Data excerpts –
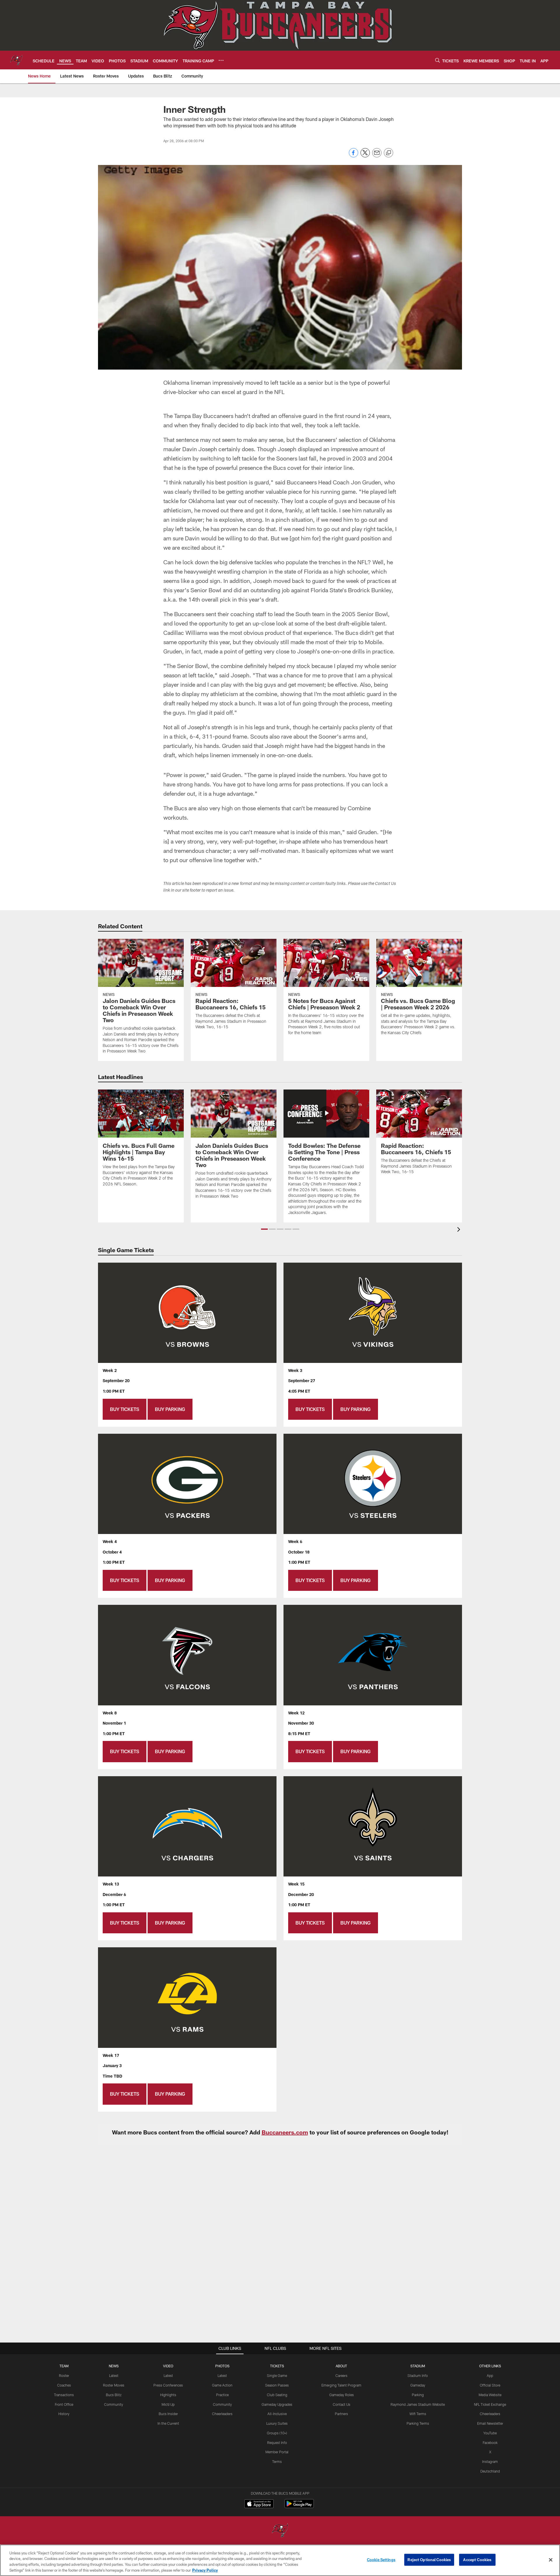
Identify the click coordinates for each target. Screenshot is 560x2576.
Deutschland (490, 2471)
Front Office (64, 2404)
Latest (113, 2375)
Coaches (64, 2385)
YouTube (490, 2433)
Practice (222, 2395)
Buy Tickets (124, 1409)
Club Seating (277, 2395)
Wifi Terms (418, 2414)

Work required –
Transcribe each entry above exactly, apart from the pictures.

Exercise answer –
Identify the click coordinates for each target. Screenshot is 560x2576.
Deutschland (490, 2471)
Front Office (64, 2404)
Latest (113, 2375)
Coaches (64, 2385)
YouTube (490, 2433)
Practice (222, 2395)
Buy Tickets (124, 1409)
Club Seating (277, 2395)
Wifi Terms (418, 2414)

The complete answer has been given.